Pourtant, fait remarquer Mme Dionne, dans un contexte où les TET sont de plus en plus sensibilisés à leurs droits, les employeurs auraient intérêt à connaître les normes du programme fédéral appliquées au Québec par la CNESST, et à prendre conscience des conséquences auxquelles ils s’exposent, notamment lorsqu’une plainte est déposée à leur endroit.
3 normes parfois oubliées
- Un travailleur étranger temporaire (TET) a droit, chaque semaine, à un repos d’au moins 32 heures consécutives. Le jour de repos peut être reporté à la semaine suivante, mais seulement avec l’accord du TET. Le cas échéant, l’employeur doit donner deux journées de congé la semaine suivante. Suzanne Dionne, intervenante chez FERME, souligne que les employeurs doivent appliquer cette norme d’une journée de congé par semaine, même si le travailleur insiste pour faire plus d’heures.
- Lorsqu’un TET a exécuté deux contrats de travail, son employeur doit s’assurer d’avoir des preuves de manquement s’il souhaite mettre fin à un lien d’emploi. Si des faits sont reprochés au travailleur, par exemple, s’il arrive souvent en retard, le producteur doit lui avoir donné des avis et des avertissements, selon une certaine gradation. Un employeur ne peut pas éviter de rappeler un travailleur sans justification, après deux saisons travaillées.

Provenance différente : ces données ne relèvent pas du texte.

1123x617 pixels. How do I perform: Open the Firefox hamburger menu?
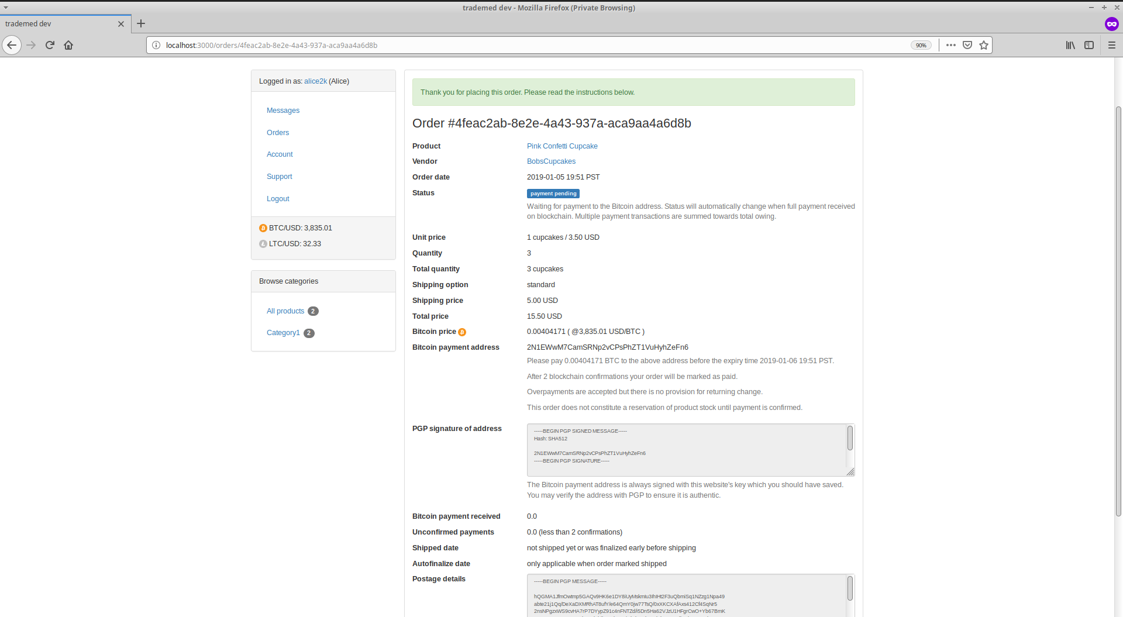1111,45
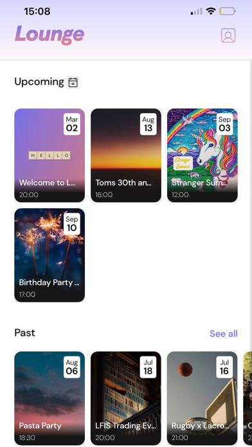The image size is (252, 447).
Task: Open the See all past events link
Action: click(224, 333)
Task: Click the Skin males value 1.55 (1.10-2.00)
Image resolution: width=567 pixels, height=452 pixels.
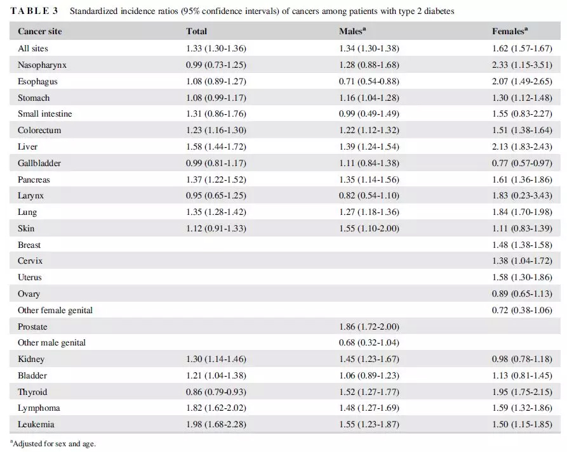Action: [x=370, y=228]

- Toutes les heures travaillées dans une semaine, même si le travailleur en accumule 80, doivent être rémunérées au cours du même cycle de paie. FERME recommande aux employeurs d’éviter d’en payer seulement une partie, puis d’accumuler le reste dans une banque de temps servant à combler les semaines plus tranquilles de 30 heures. « Ce n’est pas bien vu, explique Suzanne Dionne. S’il y a une plainte déposée comme quoi toutes les heures n’ont pas été payées, l’agent peut être plus agressif que pour une inspection de routine. Ceux qui vont à l’encontre de ça doivent le justifier », prévient-elle.
14 000 $ pour ne pas avoir rappelé un travailleur
Michel Pilon, du Réseau d’aide aux travailleuses et travailleurs migrants agricoles du Québec, se souvient du cas, il y a deux ans, d’un travailleur mexicain à l’embauche d’une ferme de Saint-Eustache pour qui il avait formulé une plainte de congédiement sans cause juste et suffisante. Son employeur avait pris la décision, sans préavis, de ne pas le rappeler, alors qu’il travaillait à la ferme depuis 14 ans. « L’employeur ne retournait pas ses appels. À la suite de cela, on a déposé une plainte à la CNESST. Un enquêteur m’a appelé et m’a posé des questions. On est allés en médiation », raconte le directeur général, qui a finalement convaincu l’employeur de verser 14 000 $ en compensation au travailleur, soit l’équivalent d’une demi-saison. « On est parvenus à régler hors cour. Ses justifications n’étaient pas de vraies justifications et on avait des preuves. »
20 000 $ pour des tâches ne figurant pas sur le permis de travail
Après un règlement récent en médiation, un producteur a dû verser 20 000 $ en ajustement salarial à son travailleur étranger temporaire parce que ce dernier effectuait des tâches à la ferme ne figurant pas sur son permis de travail. Le salarié mexicain, rapporte Michel Pilon, du Réseau d’aide aux travailleuses et travailleurs migrants agricoles du Québec, avait le statut de travailleur agricole et était payé au salaire minimum, mais effectuait des travaux pour lesquels la rémunération devait être plus élevée. Le statut de travailleur agricole permettait aussi à l’employeur de ne pas payer les heures supplémentaires au TET, alors qu’il y avait droit. La nature des tâches confiées au travailleur mexicain n’a pas été spécifiée pour éviter que l’agriculteur concerné soit identifiable.